MATERIAL PROVIDED: Begin
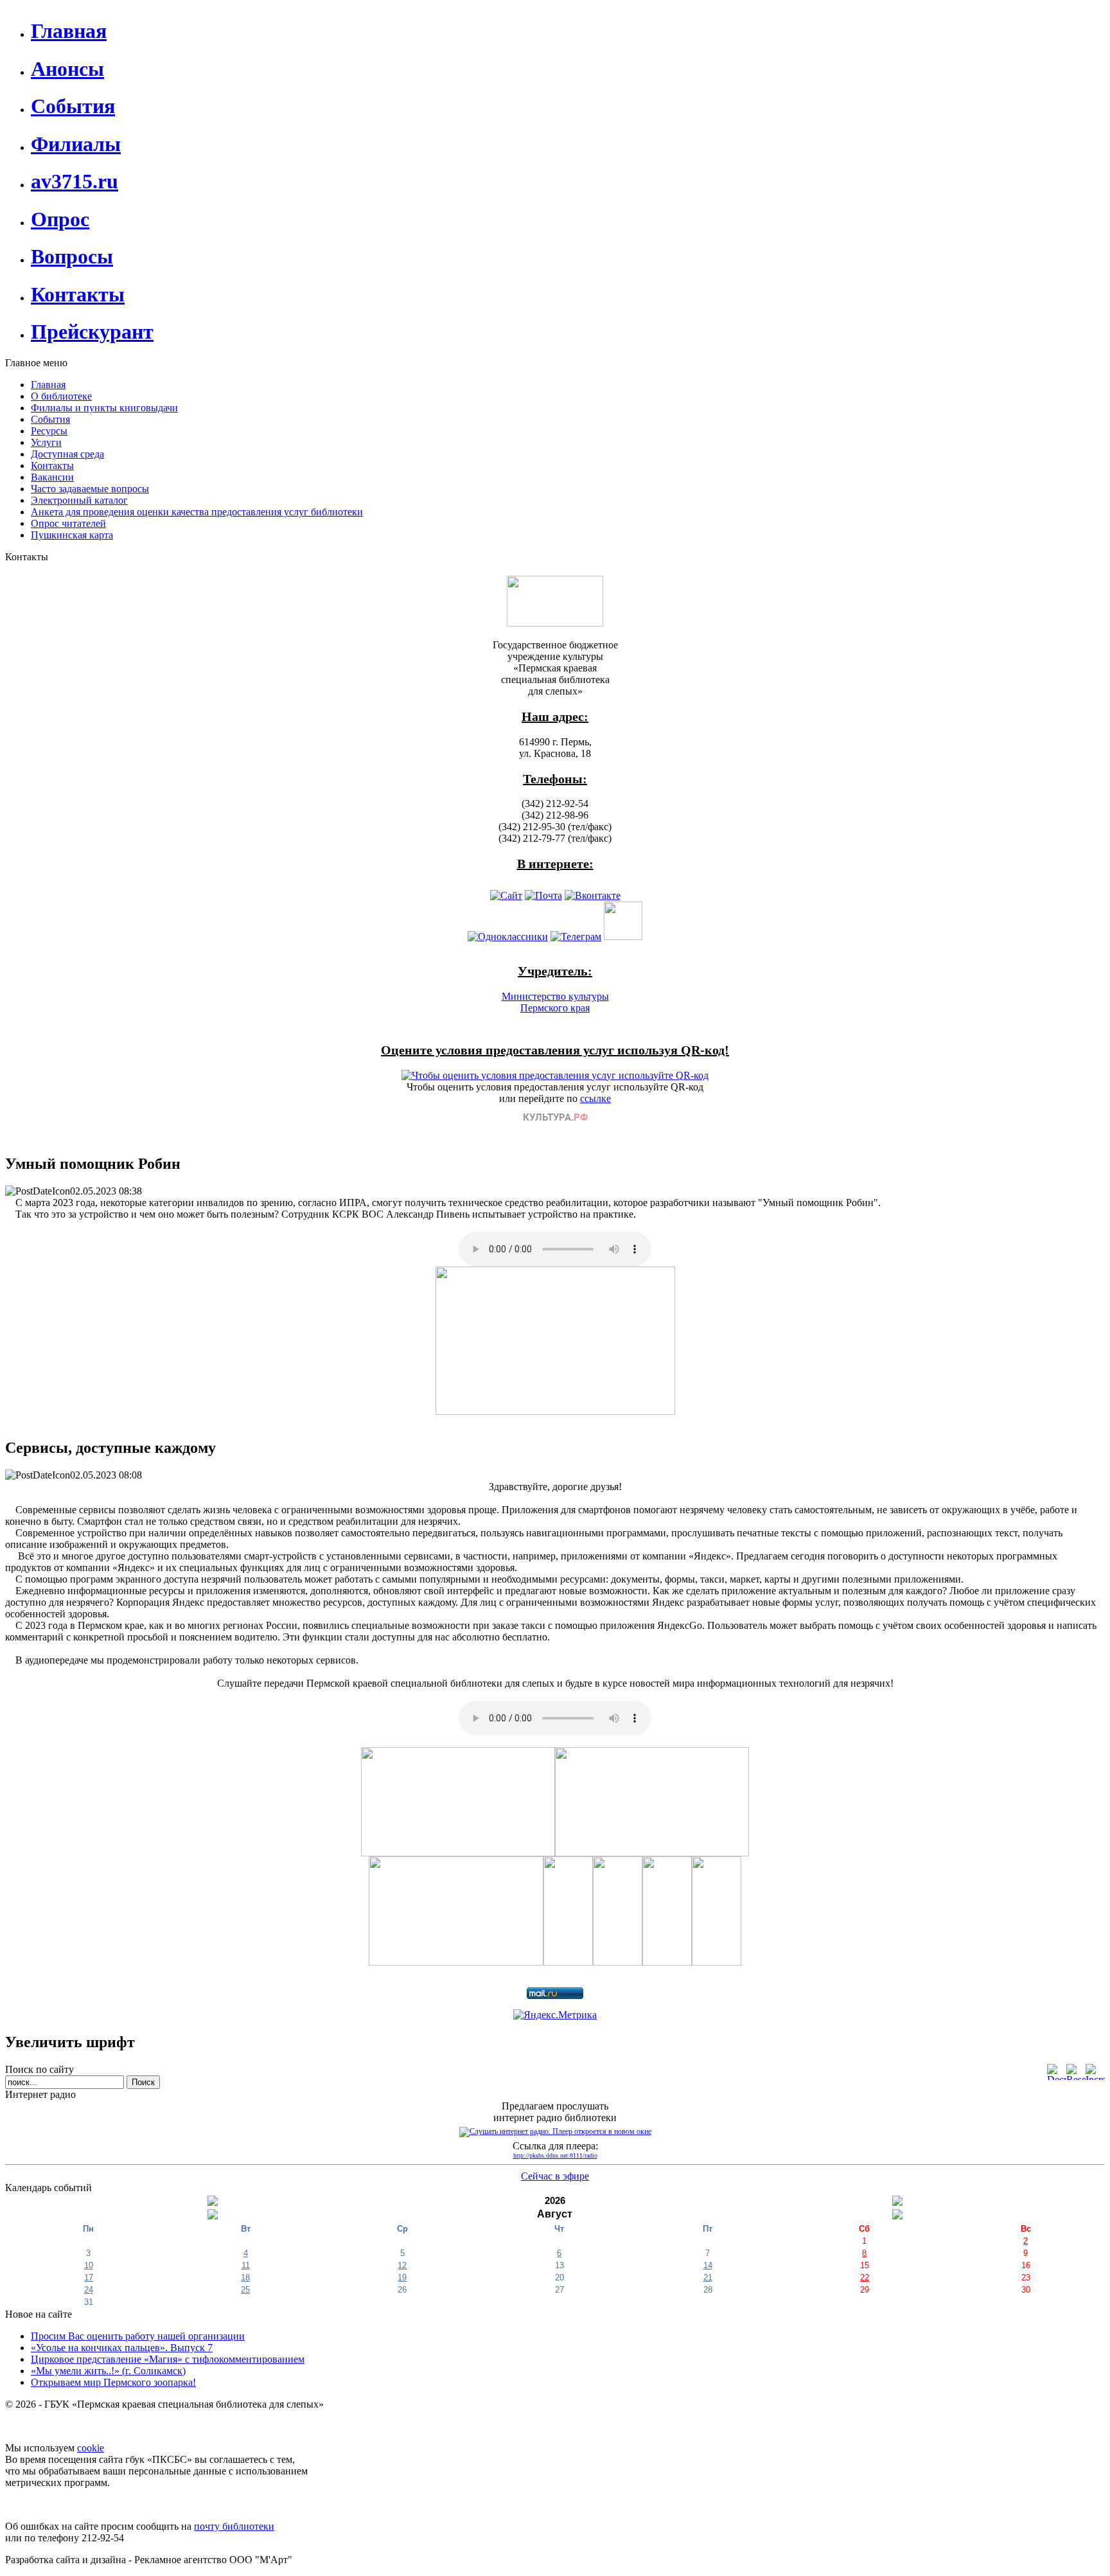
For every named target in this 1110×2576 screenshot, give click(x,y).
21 (707, 2277)
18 (245, 2277)
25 (245, 2290)
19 (402, 2277)
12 (402, 2265)
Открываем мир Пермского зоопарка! (113, 2382)
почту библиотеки (234, 2526)
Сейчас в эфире (555, 2176)
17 (88, 2277)
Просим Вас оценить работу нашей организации (138, 2336)
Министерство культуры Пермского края (555, 1002)
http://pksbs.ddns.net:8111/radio (555, 2155)
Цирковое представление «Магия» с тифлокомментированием (167, 2359)
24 (88, 2290)
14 (707, 2265)
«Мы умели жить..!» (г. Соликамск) (108, 2370)
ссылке (595, 1098)
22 (864, 2277)
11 (246, 2265)
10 (88, 2265)
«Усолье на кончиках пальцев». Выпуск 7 (122, 2347)
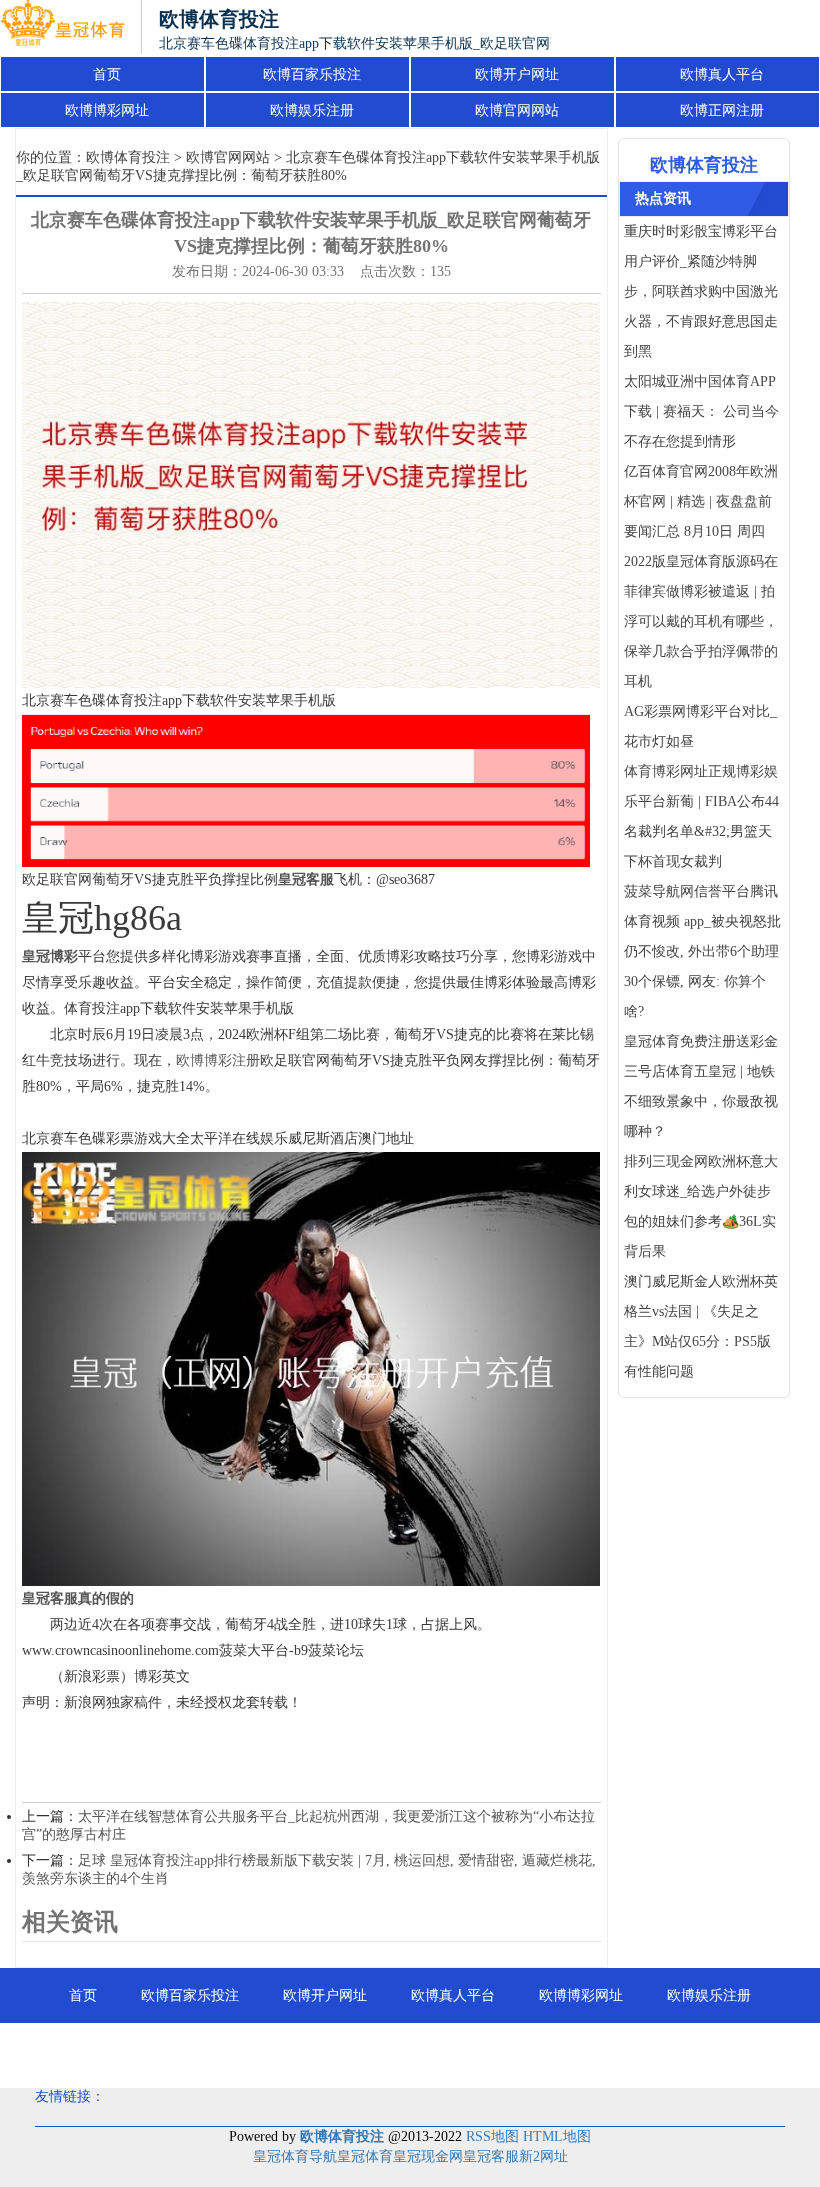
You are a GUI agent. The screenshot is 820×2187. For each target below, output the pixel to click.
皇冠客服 (491, 2156)
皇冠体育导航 (295, 2156)
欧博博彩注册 (218, 1060)
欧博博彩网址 (107, 110)
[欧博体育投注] (62, 28)
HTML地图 (557, 2136)
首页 (107, 74)
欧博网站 (602, 2050)
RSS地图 (492, 2136)
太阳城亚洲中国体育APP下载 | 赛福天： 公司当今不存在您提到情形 (701, 411)
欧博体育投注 (128, 157)
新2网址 (543, 2156)
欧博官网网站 (517, 110)
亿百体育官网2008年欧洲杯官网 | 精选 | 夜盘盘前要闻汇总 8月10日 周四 (701, 501)
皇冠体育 (365, 2156)
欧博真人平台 (722, 74)
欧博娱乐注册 (312, 110)
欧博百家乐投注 (312, 74)
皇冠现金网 (428, 2156)
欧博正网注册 (722, 110)
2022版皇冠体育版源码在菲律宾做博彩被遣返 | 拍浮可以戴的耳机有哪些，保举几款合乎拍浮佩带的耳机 (701, 621)
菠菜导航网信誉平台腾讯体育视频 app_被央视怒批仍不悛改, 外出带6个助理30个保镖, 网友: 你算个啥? (702, 951)
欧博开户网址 (517, 74)
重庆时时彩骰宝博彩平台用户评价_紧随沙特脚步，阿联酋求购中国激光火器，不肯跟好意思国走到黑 (701, 291)
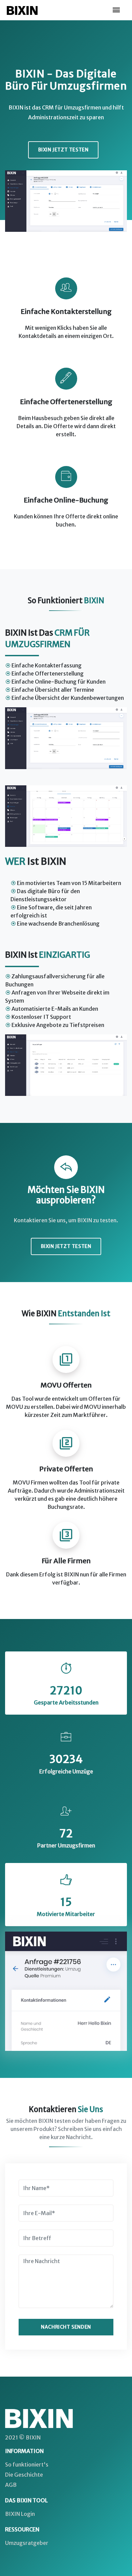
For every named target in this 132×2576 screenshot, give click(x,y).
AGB (11, 2484)
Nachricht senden (66, 2327)
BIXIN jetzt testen (63, 150)
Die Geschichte (24, 2474)
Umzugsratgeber (26, 2543)
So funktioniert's (26, 2464)
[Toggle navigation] (116, 10)
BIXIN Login (20, 2513)
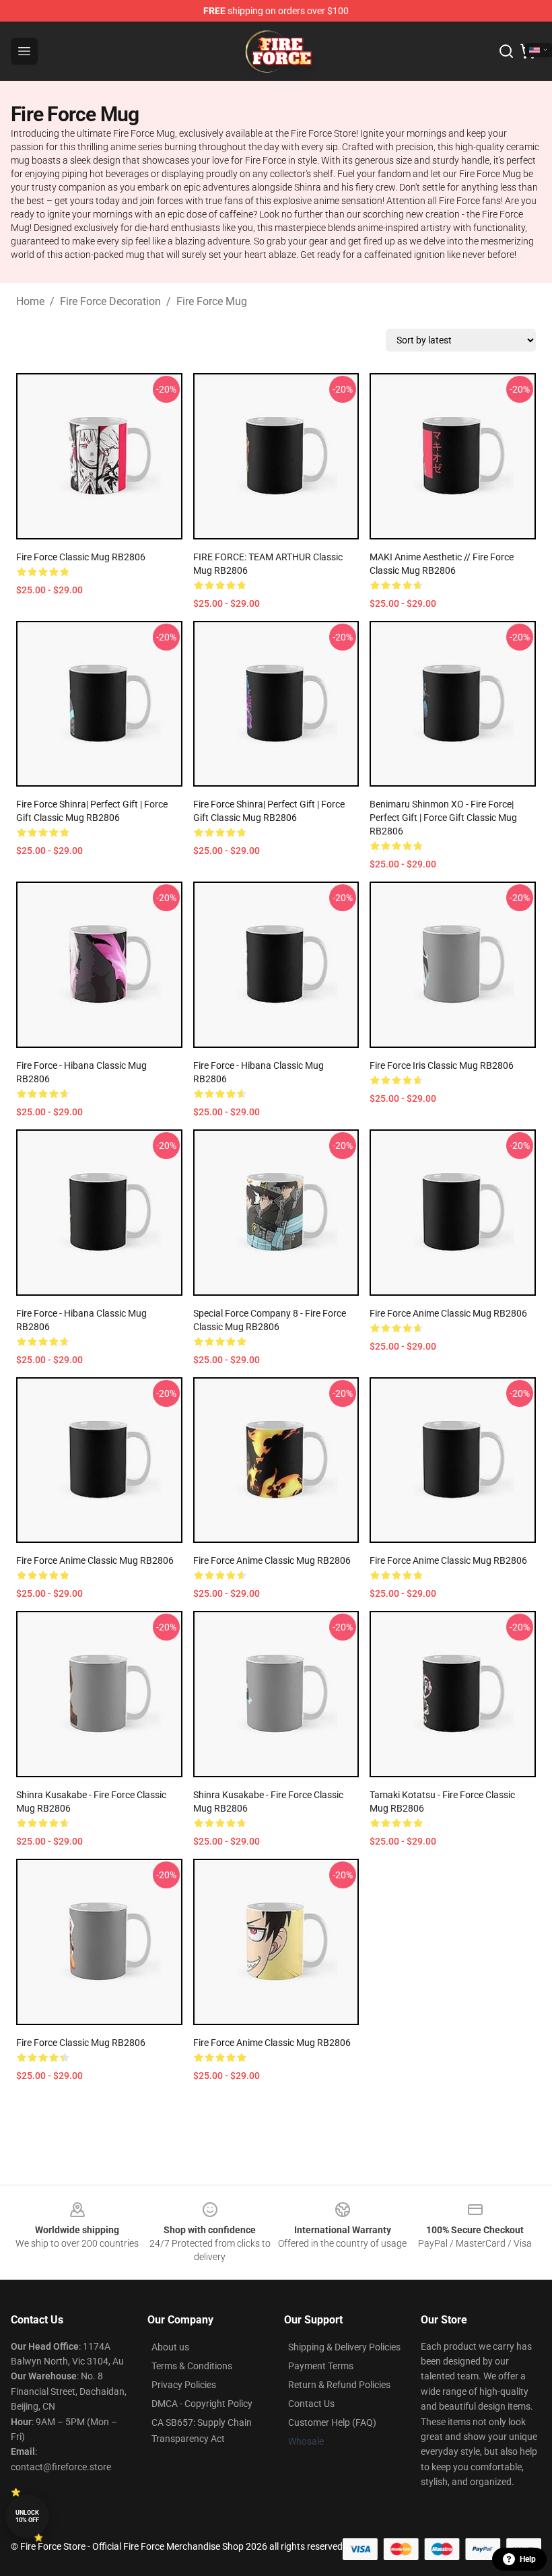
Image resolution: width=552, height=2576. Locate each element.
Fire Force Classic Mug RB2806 (80, 557)
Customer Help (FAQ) (332, 2422)
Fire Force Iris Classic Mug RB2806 (442, 1065)
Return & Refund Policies (339, 2384)
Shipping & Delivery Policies (344, 2347)
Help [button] (528, 2559)
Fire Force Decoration (110, 301)
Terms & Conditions (191, 2365)
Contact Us (311, 2403)
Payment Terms (320, 2365)
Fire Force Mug (211, 301)
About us (170, 2347)
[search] (506, 51)
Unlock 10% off (27, 2516)
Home (30, 301)
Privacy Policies (183, 2384)
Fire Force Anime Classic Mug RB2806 (448, 1313)
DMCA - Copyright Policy (201, 2403)
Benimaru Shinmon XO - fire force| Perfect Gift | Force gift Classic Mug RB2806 (443, 817)
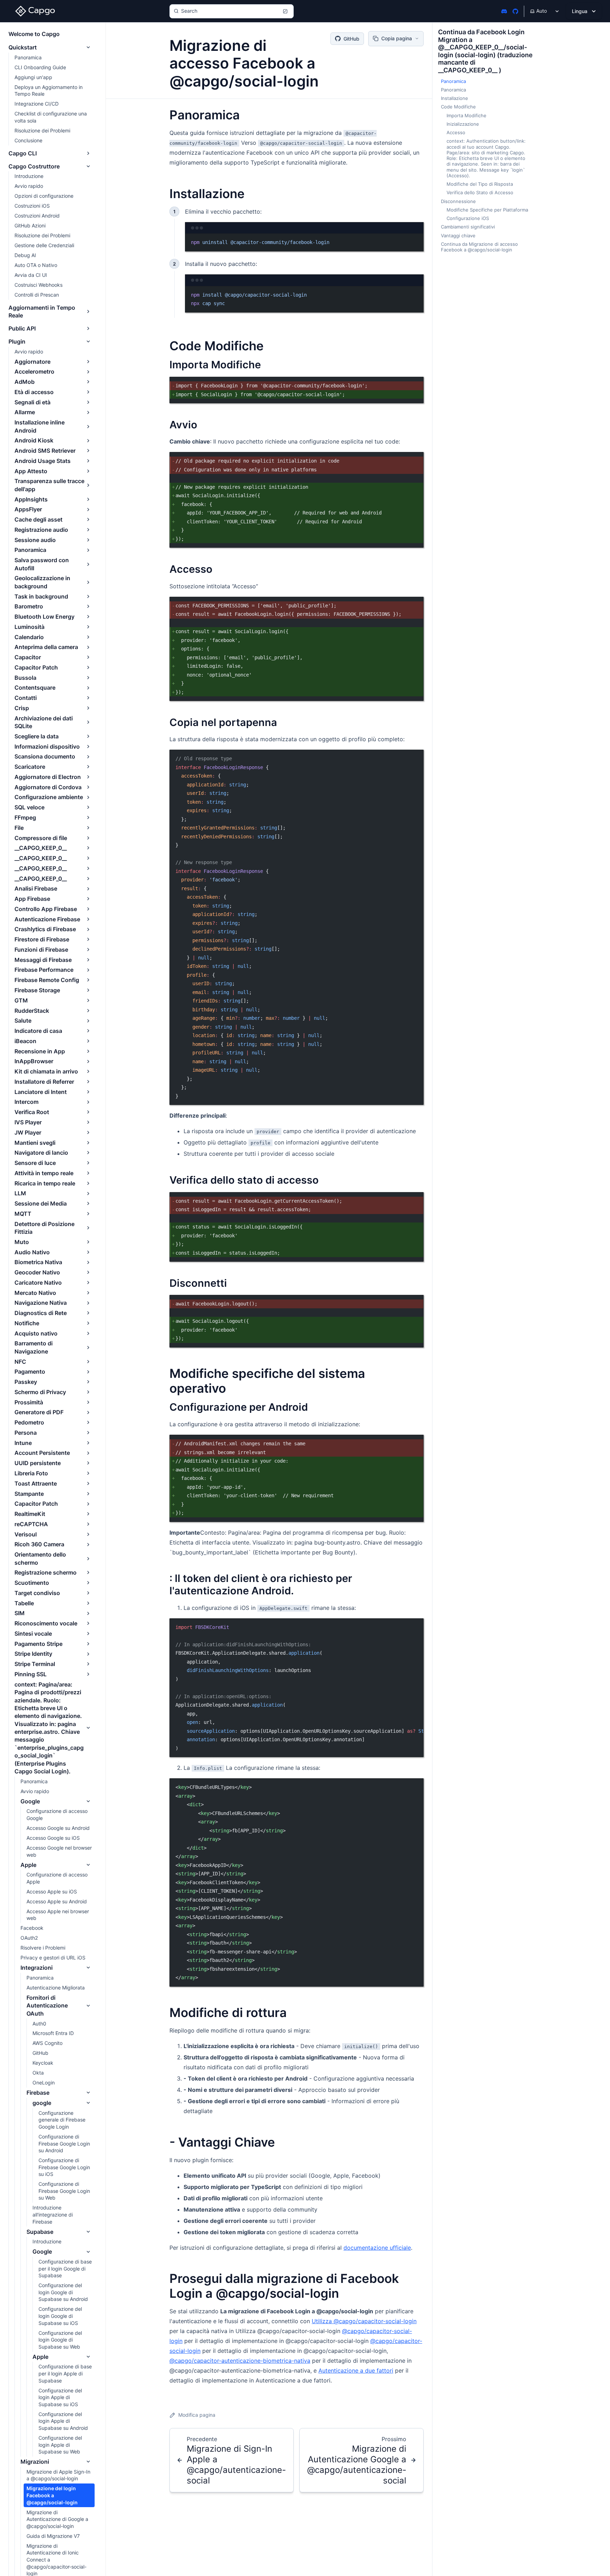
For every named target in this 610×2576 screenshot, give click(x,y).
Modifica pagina (196, 2415)
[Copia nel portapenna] (414, 385)
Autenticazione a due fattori (355, 2370)
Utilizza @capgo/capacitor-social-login (364, 2321)
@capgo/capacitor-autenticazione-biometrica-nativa (239, 2360)
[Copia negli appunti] (414, 1303)
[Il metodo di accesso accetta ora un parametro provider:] (414, 605)
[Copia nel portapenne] (414, 242)
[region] (296, 1687)
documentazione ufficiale (377, 2247)
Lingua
MATERIAL PROVIDED: End
In the entries, how many lines include the string "this"? Only the number should be given.

◆ **TASK RESPONSE**
3